Parser for Illumina Novaseq metadata
3
0
Entering edit mode
6.0 years ago
BCArg ▴ 90

I am trying to find a parser for the metadata generated by Illumina Novaseq (the .bin files generated under the interop directory). Eventually, I am trying to parse parameters such as the percentage of clusters passing filter, the percentage of reads with a Q score >=30, error rate and etc.

I have found an R package called savR, but I am afraid it does not handle the output from Novaseq files correctly.

Other than that I have found an InterOP python library. They claim it supports Novaseq output data as well, but I haven't tried yet, have only tried with their own Miseq example files.

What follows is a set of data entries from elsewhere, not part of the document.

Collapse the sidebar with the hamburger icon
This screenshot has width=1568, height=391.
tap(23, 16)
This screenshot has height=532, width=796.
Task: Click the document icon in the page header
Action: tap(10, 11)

This library appears to do the job, but I cannot find a proper documentation for it. They do show a few examples of its functionalities on their github page, yet I cannot find a full documentation with all the library functionalities.

Other than these two libraries/packages, would anyone recommend any other parser for Illumina Novaseq output data?

next-gen genome • 4.5k views
ADD COMMENT
3
Entering edit mode
6.0 years ago
Paul ★ 1.5k

Hi, look at the Illumina InterOP Here. You can use anaconda to install here.

Syntax for data extraction is very easy and then you can plot data by gnuplot or R.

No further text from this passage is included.